One question that we’ve gotten several times is “what are standard VC deal terms?” For those of you who have followed Brad’s blog, you know that he and I wrote an extensive series on term sheet / venture terms. Over time, we’ll update these entries and bring them over to this site, but for now, you can find them here.
To answer your questions regarding what is a “fair valuation” for your deal, that is not an exact science. We’ve receive hypothetical questions like:
“How can I estimate the valuation of a 1 year old startup software company with about $500k revenue?” and
“If we are a healthcare play, is 20% equity for $1M and one board seat in a Series A considered the norm and fair?”
Unlike businesses that have operated for a while, it’s hard to use concrete metrics to derive business valuations. Normal techniques of discounted cash flow, comparable public comparison companies, etc. all are somewhat suspect with a new business enterprise.
There is not a single standard technique that VCs use to value companies.

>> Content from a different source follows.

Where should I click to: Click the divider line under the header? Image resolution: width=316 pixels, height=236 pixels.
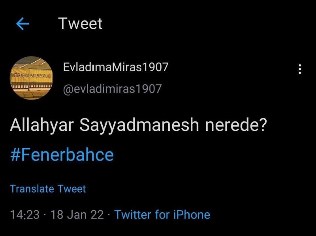[x=158, y=46]
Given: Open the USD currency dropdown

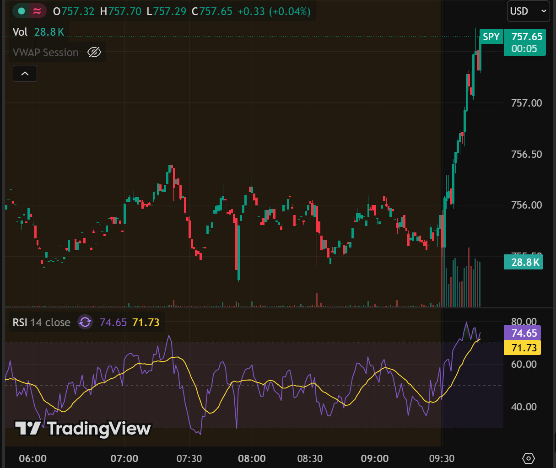Looking at the screenshot, I should [x=528, y=11].
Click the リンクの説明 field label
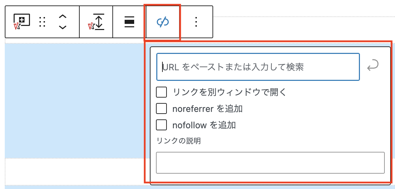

It’s part science, part experience and part “gut.” If the deal is competitive, then that figures into the price as well.
Consider that VCs do not invest in companies because of cash flow and revenue, rather the return potential on a company sale or IPO. If your company has 500k in revenue, that is a good sign that you have some customer traction (and that will help your valuation), but the exact number is somewhat irrelevant. It’s about the potential exit value.
As for whether or not $1M should buy 20% of a company in a Series A deal, that would imply a $4M pre-money. Without full knowledge of your company, it’s impossible for me to say what is a reasonable number, but we’ve done deals in this valuation range, so at first blush it’s not completely out of bounds.